There is a ticking time bomb in the real estate market that’s going to blow up at the end of 2012, and this looming deadline will make a major impact by mid-year. Nobody is talking about it because it’s so big, everyone just wants to bury their heads in the sand,and pretend it’s going to go away. But this major shift is coming on December 31st, 2012, like it or not.

 The problem lies, as many problems do, in Washington. In an effort to reduce thesuffering of underwater homeowners, the politicians passed the Mortgage Forgiveness Debt Relief Act in 2007.

 This law has eliminated the tax burden associated with short sales and foreclosures for most homeowners. Prior to this law, if you were forgiven debt, you owed tax – the forgiven debt is counted as income. But thanks to the enactment of this law, income tax liabilities are extinguished for the vast majority of short sales and foreclosures.

This law, which is critical to distressed sales throughout the country, is set to expire on December 31, 2012. Expect to see the chaos begin by mid year. This change affects everyone, buyers and sellers alike. In Maricopa County in 2011, 60% of the homes sold were distressed properties. So what would happen if all short sales went away? What would happen if the number of bank foreclosures dropped dramatically as well? Both buyers and sellers are soon going to have a dramatically reduced set of options from what they have today.

There is no credible plan to extend the Mortgage Forgiveness Debt Relief Act. This is an election year, and there’s a huge budget crisis. So there is a very real and likely chance the year will end without any extension of this law.

That means that anyone who is short selling a home, or who is foreclosed upon, starting in January 2013, will be looking at a huge tax bill. Now, don’t you think the banks are going to use this to their advantage? You can expect the already crazy roller coaster of short sales to get crazier and crazier as we get closer to this deadline.

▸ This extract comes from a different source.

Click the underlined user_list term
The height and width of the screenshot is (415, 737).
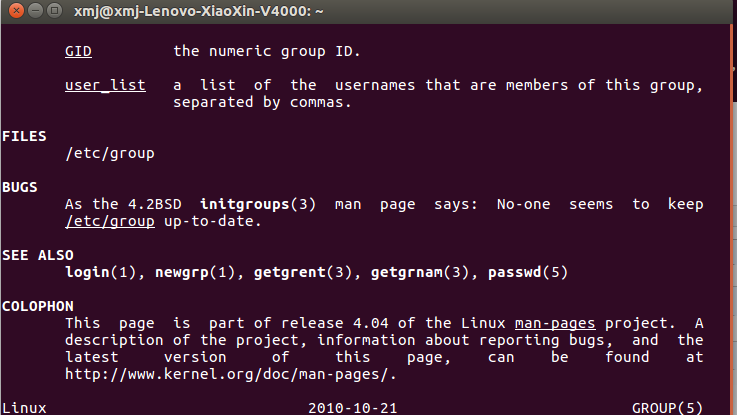tap(105, 85)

The banks have been playing hardball on short sales as much as possible, and they will soon have an 800 pound gorilla in their pocket. It’s a very simple proposition that the banks will be making: pay us now, or pay the IRS a lot more later. As much as people loathe the banks, they surely fear the IRS more.

Buyers: If you are planning to buy a home this year, there is a 35% chance that the home you want will be a short sale. Short sales are already treacherous and time-consuming. As we near this deadline, expect to see them get vastly more difficult, with banks making tough demands that neither buyers nor sellers will like.

Sellers: the bottom line is that if you’re thinking about selling your home, and you are underwater, you had better do it now or plan to hold for the very long term. If you have to sell after the expiration of the Mortgage Forgiveness Relief Act you could be making an enormous financial mistake.

In sum, you do NOT want to be starting a short sale in the 2nd half of 2012, not as a buyer nor as a seller. If there is even a modest chance that you want to buy a home this year, start writing offers and negotiating now.

 If you are “thinking about selling” then get a proposal from an experienced agent today. The longer you wait, the greater the risk. The only thing they could change this scenario is if Washington decides to extend this law past the end of 2012. It is very difficult to imagine them doing this before the election. So that means that any relief, if it comes at all, would not be until the 11th hour. Thus, even if the law is eventually changed, expect pandemonium in short sales in the second half of this year.

Furthermore, if the law isn’t extended, there will be a lot of people who will be forced to hold onto their properties much longer than they wanted to do so. While they would like to sell, it will be more expensive for them to pay the taxes than to just hang in there.

That would mean a major decrease in inventory – both short sales and foreclosures would be dramatically reduced. The whole foundation of “strategic default” – walking away from a home and letting the bank deal with the problem – is about to go away. This has been a major driver of the real estate market for the past several years, and thus the absence of these transactions will represent a major shift.

In conclusion, whether you’re a buyer or seller, your options may be changing dramatically as we approach year end – and even more dramatically next year, if the status quo remains in Washington.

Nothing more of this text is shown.